*** Opening DATASET ENTRIES ***
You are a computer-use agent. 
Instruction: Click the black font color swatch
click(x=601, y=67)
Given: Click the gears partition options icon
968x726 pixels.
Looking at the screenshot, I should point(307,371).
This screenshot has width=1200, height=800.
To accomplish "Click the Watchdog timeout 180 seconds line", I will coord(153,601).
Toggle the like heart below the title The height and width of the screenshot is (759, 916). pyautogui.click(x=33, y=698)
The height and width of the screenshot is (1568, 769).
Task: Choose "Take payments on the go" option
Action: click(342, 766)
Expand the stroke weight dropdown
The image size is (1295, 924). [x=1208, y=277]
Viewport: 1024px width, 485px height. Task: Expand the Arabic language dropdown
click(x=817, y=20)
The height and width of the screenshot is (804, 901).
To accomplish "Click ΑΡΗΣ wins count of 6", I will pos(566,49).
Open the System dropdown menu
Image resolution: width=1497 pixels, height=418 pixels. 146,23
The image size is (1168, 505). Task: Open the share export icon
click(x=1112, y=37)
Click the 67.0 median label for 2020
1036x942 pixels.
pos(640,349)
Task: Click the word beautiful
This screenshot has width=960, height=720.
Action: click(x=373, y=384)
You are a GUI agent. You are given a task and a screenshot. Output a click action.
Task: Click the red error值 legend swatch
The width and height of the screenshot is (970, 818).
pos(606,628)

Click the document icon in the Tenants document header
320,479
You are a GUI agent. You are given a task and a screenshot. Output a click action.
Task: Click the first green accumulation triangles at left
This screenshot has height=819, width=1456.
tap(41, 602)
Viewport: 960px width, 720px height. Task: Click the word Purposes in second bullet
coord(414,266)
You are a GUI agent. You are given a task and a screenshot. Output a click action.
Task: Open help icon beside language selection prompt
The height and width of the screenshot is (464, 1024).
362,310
*** Closing DATASET ENTRIES ***
Would you copy out all of the entries exactly?

TASK RESULT |
You are a computer-use agent. 
Instruction: Click the black font color swatch
click(x=601, y=67)
Given: Click the gears partition options icon
968x726 pixels.
Looking at the screenshot, I should point(307,371).
This screenshot has width=1200, height=800.
To accomplish "Click the Watchdog timeout 180 seconds line", I will coord(153,601).
Toggle the like heart below the title The height and width of the screenshot is (759, 916). pyautogui.click(x=33, y=698)
The height and width of the screenshot is (1568, 769).
Task: Choose "Take payments on the go" option
Action: click(342, 766)
Expand the stroke weight dropdown
The image size is (1295, 924). [x=1208, y=277]
Viewport: 1024px width, 485px height. Task: Expand the Arabic language dropdown
click(x=817, y=20)
The height and width of the screenshot is (804, 901).
To accomplish "Click ΑΡΗΣ wins count of 6", I will pos(566,49).
Open the System dropdown menu
Image resolution: width=1497 pixels, height=418 pixels. 146,23
The image size is (1168, 505). Task: Open the share export icon
click(x=1112, y=37)
Click the 67.0 median label for 2020
1036x942 pixels.
pos(640,349)
Task: Click the word beautiful
This screenshot has width=960, height=720.
Action: click(x=373, y=384)
You are a GUI agent. You are given a task and a screenshot. Output a click action.
Task: Click the red error值 legend swatch
The width and height of the screenshot is (970, 818).
pos(606,628)

Click the document icon in the Tenants document header
320,479
You are a GUI agent. You are given a task and a screenshot. Output a click action.
Task: Click the first green accumulation triangles at left
This screenshot has height=819, width=1456.
tap(41, 602)
Viewport: 960px width, 720px height. Task: Click the word Purposes in second bullet
coord(414,266)
You are a GUI agent. You are given a task and a screenshot. Output a click action.
Task: Open help icon beside language selection prompt
The height and width of the screenshot is (464, 1024).
362,310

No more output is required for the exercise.